WORK TO BE COMPLETED: Retype every entry word for word.

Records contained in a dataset
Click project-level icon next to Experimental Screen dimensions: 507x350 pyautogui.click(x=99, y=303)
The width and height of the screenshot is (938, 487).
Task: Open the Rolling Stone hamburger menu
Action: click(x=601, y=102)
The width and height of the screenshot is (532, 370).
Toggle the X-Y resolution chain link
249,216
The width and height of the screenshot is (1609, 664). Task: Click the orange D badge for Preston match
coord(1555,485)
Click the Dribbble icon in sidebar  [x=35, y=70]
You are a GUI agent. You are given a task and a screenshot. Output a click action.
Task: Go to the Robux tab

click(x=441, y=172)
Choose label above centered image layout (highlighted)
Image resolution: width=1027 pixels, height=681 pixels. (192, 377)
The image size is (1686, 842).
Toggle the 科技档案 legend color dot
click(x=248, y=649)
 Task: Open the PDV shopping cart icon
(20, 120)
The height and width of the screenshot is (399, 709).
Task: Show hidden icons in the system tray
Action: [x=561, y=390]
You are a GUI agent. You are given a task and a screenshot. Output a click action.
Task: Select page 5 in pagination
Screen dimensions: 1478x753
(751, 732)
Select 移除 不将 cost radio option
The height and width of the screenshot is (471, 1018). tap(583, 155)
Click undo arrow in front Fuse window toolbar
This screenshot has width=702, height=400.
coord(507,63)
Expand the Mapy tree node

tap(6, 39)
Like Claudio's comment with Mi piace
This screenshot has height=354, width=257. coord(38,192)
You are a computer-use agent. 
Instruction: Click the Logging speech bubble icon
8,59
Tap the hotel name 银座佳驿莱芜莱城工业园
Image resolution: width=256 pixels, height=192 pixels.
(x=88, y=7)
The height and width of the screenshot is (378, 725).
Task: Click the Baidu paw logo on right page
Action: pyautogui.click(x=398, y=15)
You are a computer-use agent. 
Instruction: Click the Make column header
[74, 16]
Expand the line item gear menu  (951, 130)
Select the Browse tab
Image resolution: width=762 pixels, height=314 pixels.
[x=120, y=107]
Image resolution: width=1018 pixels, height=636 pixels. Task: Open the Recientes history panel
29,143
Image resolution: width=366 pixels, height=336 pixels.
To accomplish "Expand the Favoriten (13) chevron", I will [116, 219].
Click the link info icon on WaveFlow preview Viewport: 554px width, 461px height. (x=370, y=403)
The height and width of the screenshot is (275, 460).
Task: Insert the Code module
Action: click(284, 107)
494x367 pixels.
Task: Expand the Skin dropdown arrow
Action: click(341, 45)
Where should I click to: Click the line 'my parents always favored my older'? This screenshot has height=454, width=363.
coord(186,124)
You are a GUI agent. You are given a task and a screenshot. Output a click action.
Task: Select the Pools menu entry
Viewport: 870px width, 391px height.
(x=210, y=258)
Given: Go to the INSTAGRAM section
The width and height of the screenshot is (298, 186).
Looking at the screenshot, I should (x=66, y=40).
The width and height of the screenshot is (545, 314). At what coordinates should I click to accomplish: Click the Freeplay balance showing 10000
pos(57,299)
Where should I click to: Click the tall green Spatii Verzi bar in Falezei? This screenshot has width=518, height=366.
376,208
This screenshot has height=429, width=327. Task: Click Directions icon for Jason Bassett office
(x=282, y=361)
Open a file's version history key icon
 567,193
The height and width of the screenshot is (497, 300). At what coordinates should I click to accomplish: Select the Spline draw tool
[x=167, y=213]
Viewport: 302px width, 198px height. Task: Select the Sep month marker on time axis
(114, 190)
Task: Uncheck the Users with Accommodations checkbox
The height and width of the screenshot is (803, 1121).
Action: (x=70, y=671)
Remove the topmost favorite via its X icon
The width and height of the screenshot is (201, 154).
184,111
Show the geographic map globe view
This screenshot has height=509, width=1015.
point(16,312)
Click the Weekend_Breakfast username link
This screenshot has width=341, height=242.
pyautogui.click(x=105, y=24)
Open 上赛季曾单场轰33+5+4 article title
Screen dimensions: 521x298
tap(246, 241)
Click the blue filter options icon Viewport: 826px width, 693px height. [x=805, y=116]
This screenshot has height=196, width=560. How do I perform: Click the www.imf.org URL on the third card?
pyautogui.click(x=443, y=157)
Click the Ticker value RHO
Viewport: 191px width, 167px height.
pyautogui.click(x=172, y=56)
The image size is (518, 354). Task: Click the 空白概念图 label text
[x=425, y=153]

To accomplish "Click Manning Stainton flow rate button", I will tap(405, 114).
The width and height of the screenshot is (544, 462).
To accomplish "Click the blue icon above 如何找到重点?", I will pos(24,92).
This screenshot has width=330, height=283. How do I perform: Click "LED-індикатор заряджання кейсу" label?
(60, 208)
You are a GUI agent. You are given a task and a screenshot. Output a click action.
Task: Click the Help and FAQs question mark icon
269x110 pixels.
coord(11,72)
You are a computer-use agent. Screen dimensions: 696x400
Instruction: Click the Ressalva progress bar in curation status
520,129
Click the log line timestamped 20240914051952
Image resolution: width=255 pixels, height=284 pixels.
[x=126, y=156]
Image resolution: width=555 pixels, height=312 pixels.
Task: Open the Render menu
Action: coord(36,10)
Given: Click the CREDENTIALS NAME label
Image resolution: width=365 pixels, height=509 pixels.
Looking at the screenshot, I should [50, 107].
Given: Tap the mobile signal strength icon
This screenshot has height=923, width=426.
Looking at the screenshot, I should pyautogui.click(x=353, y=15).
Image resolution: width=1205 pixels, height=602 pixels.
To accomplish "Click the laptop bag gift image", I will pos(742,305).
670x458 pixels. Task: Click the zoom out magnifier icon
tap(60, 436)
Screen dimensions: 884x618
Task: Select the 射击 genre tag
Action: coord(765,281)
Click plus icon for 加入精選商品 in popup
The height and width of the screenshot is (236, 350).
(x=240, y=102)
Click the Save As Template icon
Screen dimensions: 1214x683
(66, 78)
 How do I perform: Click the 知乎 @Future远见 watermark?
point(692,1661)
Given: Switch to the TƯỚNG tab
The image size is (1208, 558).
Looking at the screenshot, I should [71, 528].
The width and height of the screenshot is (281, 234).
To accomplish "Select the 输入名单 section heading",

RESULT OF THIS EXERCISE:
Click project-level icon next to Experimental Screen dimensions: 507x350 pyautogui.click(x=99, y=303)
The width and height of the screenshot is (938, 487).
Task: Open the Rolling Stone hamburger menu
Action: click(x=601, y=102)
The width and height of the screenshot is (532, 370).
Toggle the X-Y resolution chain link
249,216
The width and height of the screenshot is (1609, 664). Task: Click the orange D badge for Preston match
coord(1555,485)
Click the Dribbble icon in sidebar  [x=35, y=70]
You are a GUI agent. You are given a task and a screenshot. Output a click action.
Task: Go to the Robux tab

click(x=441, y=172)
Choose label above centered image layout (highlighted)
Image resolution: width=1027 pixels, height=681 pixels. (192, 377)
The image size is (1686, 842).
Toggle the 科技档案 legend color dot
click(x=248, y=649)
 Task: Open the PDV shopping cart icon
(20, 120)
The height and width of the screenshot is (399, 709).
Task: Show hidden icons in the system tray
Action: [x=561, y=390]
You are a GUI agent. You are given a task and a screenshot. Output a click action.
Task: Select page 5 in pagination
Screen dimensions: 1478x753
(751, 732)
Select 移除 不将 cost radio option
The height and width of the screenshot is (471, 1018). tap(583, 155)
Click undo arrow in front Fuse window toolbar
This screenshot has width=702, height=400.
coord(507,63)
Expand the Mapy tree node

tap(6, 39)
Like Claudio's comment with Mi piace
This screenshot has height=354, width=257. coord(38,192)
You are a computer-use agent. 
Instruction: Click the Logging speech bubble icon
8,59
Tap the hotel name 银座佳驿莱芜莱城工业园
Image resolution: width=256 pixels, height=192 pixels.
(x=88, y=7)
The height and width of the screenshot is (378, 725).
Task: Click the Baidu paw logo on right page
Action: pyautogui.click(x=398, y=15)
You are a computer-use agent. 
Instruction: Click the Make column header
[74, 16]
Expand the line item gear menu  (951, 130)
Select the Browse tab
Image resolution: width=762 pixels, height=314 pixels.
[x=120, y=107]
Image resolution: width=1018 pixels, height=636 pixels. Task: Open the Recientes history panel
29,143
Image resolution: width=366 pixels, height=336 pixels.
To accomplish "Expand the Favoriten (13) chevron", I will [116, 219].
Click the link info icon on WaveFlow preview Viewport: 554px width, 461px height. (x=370, y=403)
The height and width of the screenshot is (275, 460).
Task: Insert the Code module
Action: click(284, 107)
494x367 pixels.
Task: Expand the Skin dropdown arrow
Action: click(341, 45)
Where should I click to: Click the line 'my parents always favored my older'? This screenshot has height=454, width=363.
coord(186,124)
You are a GUI agent. You are given a task and a screenshot. Output a click action.
Task: Select the Pools menu entry
Viewport: 870px width, 391px height.
(x=210, y=258)
Given: Go to the INSTAGRAM section
The width and height of the screenshot is (298, 186).
Looking at the screenshot, I should (x=66, y=40).
The width and height of the screenshot is (545, 314). At what coordinates should I click to accomplish: Click the Freeplay balance showing 10000
pos(57,299)
Where should I click to: Click the tall green Spatii Verzi bar in Falezei? This screenshot has width=518, height=366.
376,208
This screenshot has height=429, width=327. Task: Click Directions icon for Jason Bassett office
(x=282, y=361)
Open a file's version history key icon
 567,193
The height and width of the screenshot is (497, 300). At what coordinates should I click to accomplish: Select the Spline draw tool
[x=167, y=213]
Viewport: 302px width, 198px height. Task: Select the Sep month marker on time axis
(114, 190)
Task: Uncheck the Users with Accommodations checkbox
The height and width of the screenshot is (803, 1121).
Action: (x=70, y=671)
Remove the topmost favorite via its X icon
The width and height of the screenshot is (201, 154).
184,111
Show the geographic map globe view
This screenshot has height=509, width=1015.
point(16,312)
Click the Weekend_Breakfast username link
This screenshot has width=341, height=242.
pyautogui.click(x=105, y=24)
Open 上赛季曾单场轰33+5+4 article title
Screen dimensions: 521x298
tap(246, 241)
Click the blue filter options icon Viewport: 826px width, 693px height. [x=805, y=116]
This screenshot has height=196, width=560. How do I perform: Click the www.imf.org URL on the third card?
pyautogui.click(x=443, y=157)
Click the Ticker value RHO
Viewport: 191px width, 167px height.
pyautogui.click(x=172, y=56)
The image size is (518, 354). Task: Click the 空白概念图 label text
[x=425, y=153]

To accomplish "Click Manning Stainton flow rate button", I will tap(405, 114).
The width and height of the screenshot is (544, 462).
To accomplish "Click the blue icon above 如何找到重点?", I will pos(24,92).
This screenshot has width=330, height=283. How do I perform: Click "LED-індикатор заряджання кейсу" label?
(60, 208)
You are a GUI agent. You are given a task and a screenshot. Output a click action.
Task: Click the Help and FAQs question mark icon
269x110 pixels.
coord(11,72)
You are a computer-use agent. Screen dimensions: 696x400
Instruction: Click the Ressalva progress bar in curation status
520,129
Click the log line timestamped 20240914051952
Image resolution: width=255 pixels, height=284 pixels.
[x=126, y=156]
Image resolution: width=555 pixels, height=312 pixels.
Task: Open the Render menu
Action: coord(36,10)
Given: Click the CREDENTIALS NAME label
Image resolution: width=365 pixels, height=509 pixels.
Looking at the screenshot, I should [50, 107].
Given: Tap the mobile signal strength icon
This screenshot has height=923, width=426.
Looking at the screenshot, I should pyautogui.click(x=353, y=15).
Image resolution: width=1205 pixels, height=602 pixels.
To accomplish "Click the laptop bag gift image", I will pos(742,305).
670x458 pixels. Task: Click the zoom out magnifier icon
tap(60, 436)
Screen dimensions: 884x618
Task: Select the 射击 genre tag
Action: coord(765,281)
Click plus icon for 加入精選商品 in popup
The height and width of the screenshot is (236, 350).
(x=240, y=102)
Click the Save As Template icon
Screen dimensions: 1214x683
(66, 78)
 How do I perform: Click the 知乎 @Future远见 watermark?
point(692,1661)
Given: Switch to the TƯỚNG tab
The image size is (1208, 558).
Looking at the screenshot, I should [71, 528].
The width and height of the screenshot is (281, 234).
To accomplish "Select the 输入名单 section heading",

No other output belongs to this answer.